Lula compara-se a Jesus e diz que leva no 1º turno
Josias de SousaJornalistaDiscursando para cerca de 4.000 pessoas, o presidente afirmou que "dia 1º de outubro é dia da onça beber água". E disse estar sequioso: "Essa oncinha está com sede." Desdenhou das denúncias que assediam o PT e o Planalto: "Podem fazer denúncia. Façam o que quiser. Não tem problema. Nós vamos ganhar com a cara limpa". Neste ponto, meteu Jesus no meio da contenda. Só para realçar que o erro de discípulos não desmerece a obra do mestre. "A gente poderia pegar a história e iríamos perceber que, numa mesa de 12, um traiu Jesus Cristo". Noves fora Pedro, que o negou três vezes, Jesus, de fato, só teve um traidor. Mas a comparação de Lula soa, digamos, imprópria.
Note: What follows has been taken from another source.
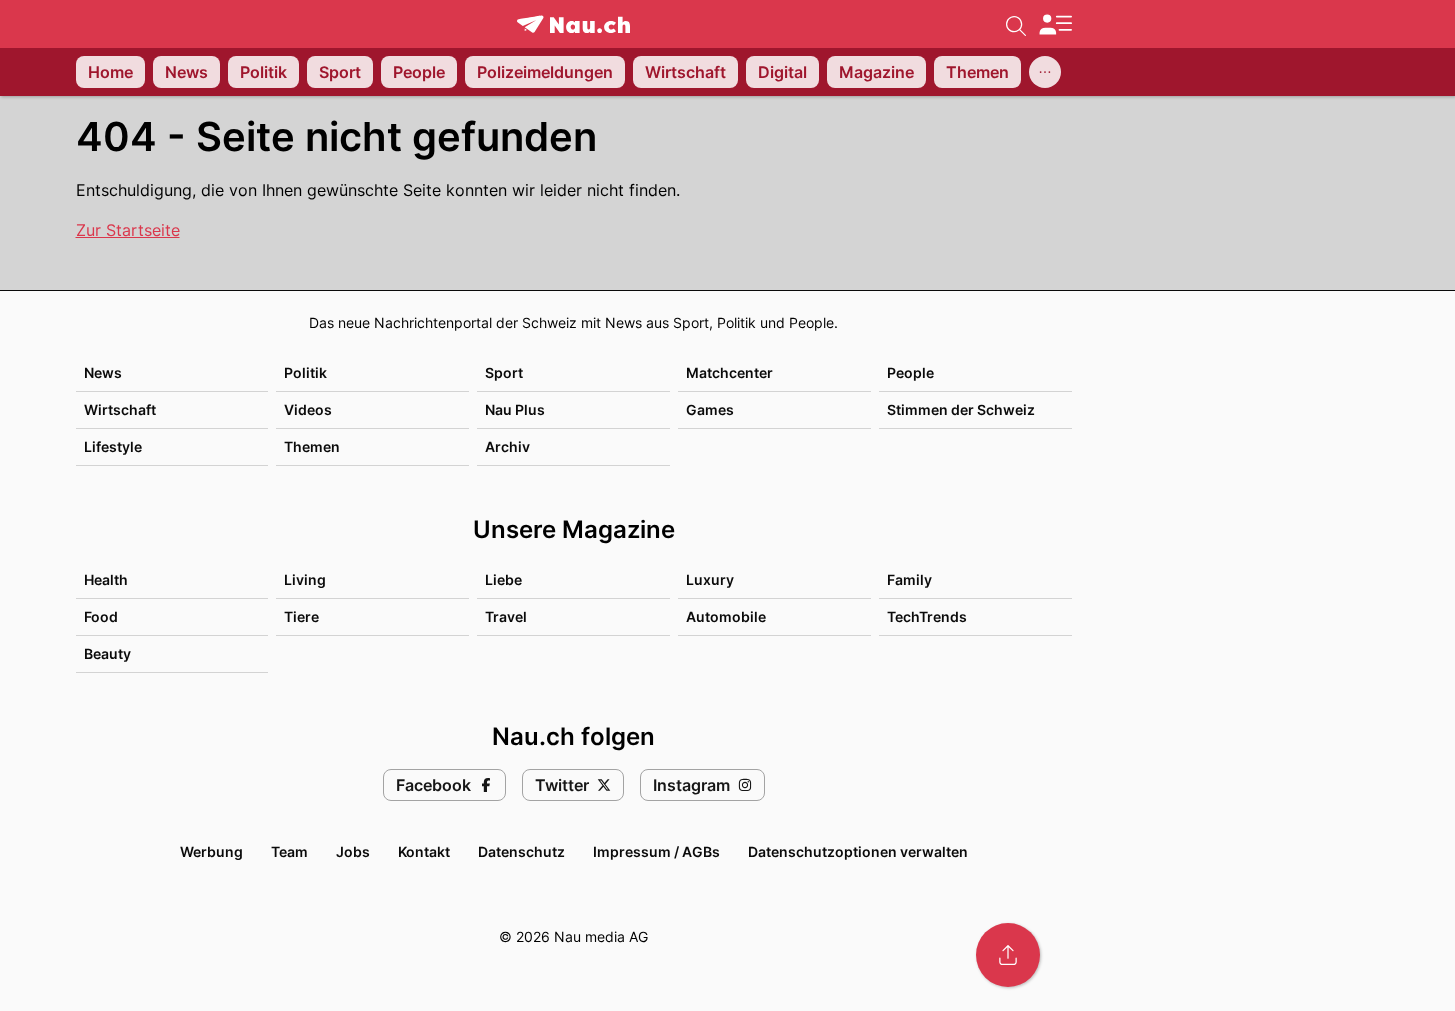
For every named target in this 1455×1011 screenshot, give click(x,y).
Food (101, 616)
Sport (504, 372)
Primeiro porque o filho de Deus, onipresente como o Pai, a tudo via e de tudo sabia. Segundo porque, na santa ceia petista, a quantidade de Judas é bem maior. Aos 40 da denúncia do procurador Antonio Fernando de Souza (entre eles vários grão-petistas e ex-ministros) veio somar-se a meia dúzia de compradores de dossiê. Terceiro porque a traição dos dias que correm vem custando bem mais do que trinta dinheiros. Lula faz bem em esgrimir otimismo. É esse o papel de um candidato quando fala aos seus eleitores. De resto, apesar dos pesares, ele vai conseguindo, por ora, caminhar sobre o mar de denúncias com desenvoltura divina. Mas o favoritismo de ontem, vigoroso e acachapante, já não é tão vistoso. E a vitória, se vier, pode converter-se num triunfo de Pirro. O eventual segundo mandato avizinha-se como uma quadra de questionamentos e turbulências.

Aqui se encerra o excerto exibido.